● **Task goal**
Of all the entries below, only the lines from the one with "Task: Open the Goto menu" up to and including the one with "This screenshot has height=986, width=1612." are to be duplicated exactly.

[Records excerpted from a collection]
= = = = =

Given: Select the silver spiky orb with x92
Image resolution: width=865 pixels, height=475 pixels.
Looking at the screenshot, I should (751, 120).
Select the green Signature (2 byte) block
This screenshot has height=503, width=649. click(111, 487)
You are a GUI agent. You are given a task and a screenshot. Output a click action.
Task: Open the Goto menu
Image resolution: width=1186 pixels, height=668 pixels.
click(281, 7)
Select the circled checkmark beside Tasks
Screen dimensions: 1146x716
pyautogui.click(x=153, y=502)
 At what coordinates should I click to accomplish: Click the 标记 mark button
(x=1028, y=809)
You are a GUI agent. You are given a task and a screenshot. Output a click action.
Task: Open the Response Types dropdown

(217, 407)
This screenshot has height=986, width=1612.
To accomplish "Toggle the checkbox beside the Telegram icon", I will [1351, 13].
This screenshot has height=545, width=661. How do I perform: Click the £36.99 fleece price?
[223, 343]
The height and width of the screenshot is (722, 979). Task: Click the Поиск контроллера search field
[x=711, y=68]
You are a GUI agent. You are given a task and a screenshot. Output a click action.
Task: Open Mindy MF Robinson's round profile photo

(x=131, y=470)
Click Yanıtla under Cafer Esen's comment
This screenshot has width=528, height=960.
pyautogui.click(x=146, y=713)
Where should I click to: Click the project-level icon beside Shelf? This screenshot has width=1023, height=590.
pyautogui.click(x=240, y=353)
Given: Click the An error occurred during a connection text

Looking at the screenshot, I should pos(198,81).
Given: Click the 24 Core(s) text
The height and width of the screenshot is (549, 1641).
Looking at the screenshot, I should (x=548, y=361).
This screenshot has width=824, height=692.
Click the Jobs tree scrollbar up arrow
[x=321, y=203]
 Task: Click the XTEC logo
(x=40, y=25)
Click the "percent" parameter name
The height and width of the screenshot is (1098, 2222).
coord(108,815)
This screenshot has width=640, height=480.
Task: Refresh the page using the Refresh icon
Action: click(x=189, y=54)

= = = = =

● **Task output**
Task: Open the Goto menu
Image resolution: width=1186 pixels, height=668 pixels.
click(281, 7)
Select the circled checkmark beside Tasks
Screen dimensions: 1146x716
pyautogui.click(x=153, y=502)
 At what coordinates should I click to accomplish: Click the 标记 mark button
(x=1028, y=809)
You are a GUI agent. You are given a task and a screenshot. Output a click action.
Task: Open the Response Types dropdown

(217, 407)
This screenshot has height=986, width=1612.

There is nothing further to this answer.